Fire engineering includes known uncertainties in the method of analysing fire spread and evacuation due to the limited data and modelling tools available. For this reason all fire engineering designs have a safety margin.
If the alternative solution is a departure from C/VM2 or includes complex assessment (such as Available Safe Egress Time (ASET)-Required Safe Egress Time (RSET) analysis), a key point a fire engineer must address is the safety margin.
Factors of safety are needed in fire engineering to address issues such as:
- uncertainty in the input values resulting from limitations in the data collection
- known non-conservatisms in the method of analysis because of a simplified approach
- uncertainty in the method of analysis or its outputs, such as modelling or calculation uncertainty.

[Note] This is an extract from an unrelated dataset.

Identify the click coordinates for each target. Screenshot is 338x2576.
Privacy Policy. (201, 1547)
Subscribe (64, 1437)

The use of factors of safety also gives a level of comfort, especially for critical design outcomes, to cover the possible variation of inputs in the design process.
Some acceptance criteria are quantified within the Building Code (ie tenability criterion related to visibility, Fractional Effective Dose (FED) (CO), and FED Thermal, and radiant flux levels to relevant boundaries).
The appropriate use of a safety margin can either be applied to design inputs as they enter an analysis, or to design or analysis outputs.
The current Verification Method C/VM2 is assessed against the acceptance criteria stated in the Building Code with a safety factor of one. This is because the necessary factors of safety and margins are considered to be built into the method itself (inherent in conservative input parameters, prescribed form of analysis, and method for measuring outputs).
It is critically important that if an engineer modifies an aspect of C/VM2 or undertakes a complex performance-based assessment as part of an alternative solution then the safety margin needs to be reviewed during the Fire Engineering Brief (FEB) stage and stated in the engineering assessment documents.
The engineer should discuss and agree the safety margin with the peer reviewer and regulatory stakeholders for the alternative solution during the FEB process.
It is appropriate is to carry out sensitivity analyses of key variables impacting the outcome of the engineering assessment. Undertaking a sensitivity analysis is an essential part of performance-based design. It tests what happens if any component of the system fails to operate, or if changes occur to particularly sensitive input values.